Leave it to the Farm Credit System (FCS) and its defenders to say the obvious and do little to actually bring it about. Young, beginning and small farmers across the country are hungry for credit, and the FCS has an abundance of resources to lend to them. According to Farms.com, the Farm Credit Council’s (FCC) Mark Hayes recently said “If someone is going to get started in farming they need to be able to get to the point of being commercially viable.”
Hold on. The FCS and its advocates are touting the importance of increasing loan amounts to help support more beginning farmers.
Then why isn’t the FCS lending to more beginning farmers?
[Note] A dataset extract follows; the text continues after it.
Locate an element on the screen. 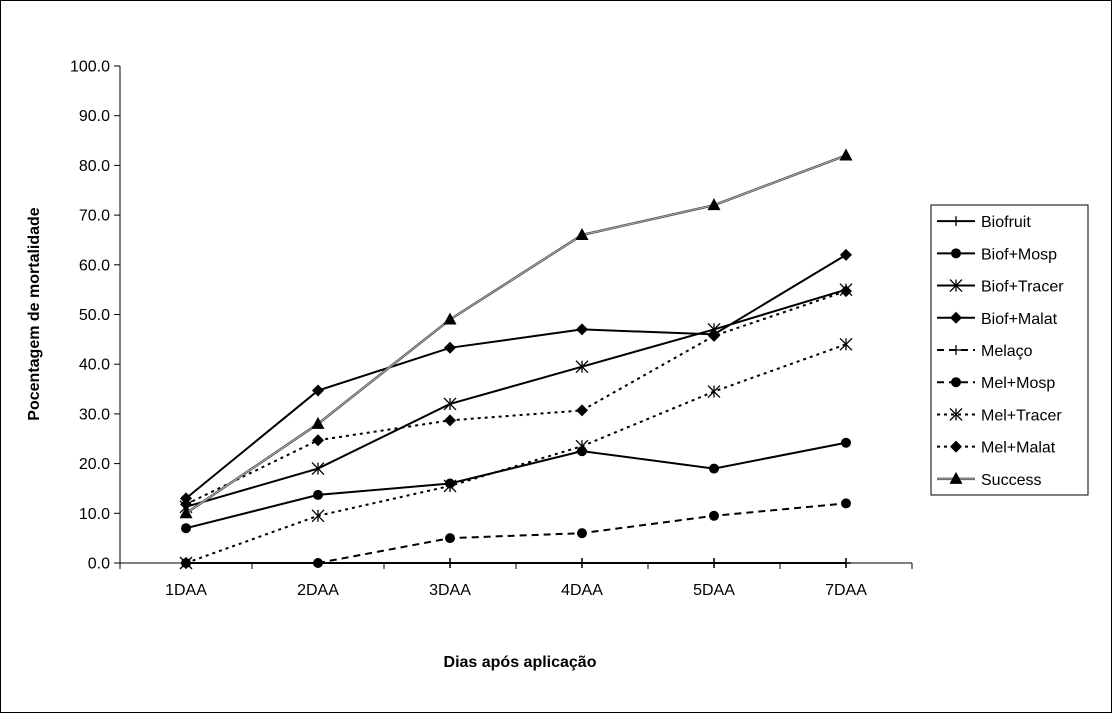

The FCS has $320 billion in assets and would be the seventh largest bank in the United States if it were chartered as such and held to the same rigorous regulatory standards. It has the resources to help support beginning farmers, but only a measly 16 percent of all new loans are going to them.
What’s more, the FCS is a government-sponsored enterprise (GSE). It has the implicit backing of the federal government and is supposed to act in the public’s interest by sustaining and promoting American agriculture. That’s why, in the Farm Credit Act of 1971, Congress mandated that the FCS create a program to serve the needs of young, beginning and small farmers.
The FCS is saying one thing and doing the opposite, and young, small and beginning farmers are losing out. That’s shameful, and for a GSE that was created to preserve and maintain American agriculture, it amounts to malpractice.
The FCS needs to follow through on its rhetoric and help young, beginning and small farmers. It has a mandate to do so. The Farm Credit Administration (FCA), for all of its faults, is well-placed to crack down on the FCS and set minimum lending quotas for young, beginning and small farmers. And if the FCA doesn’t do that through regulation, then Congress needs to do it through statute.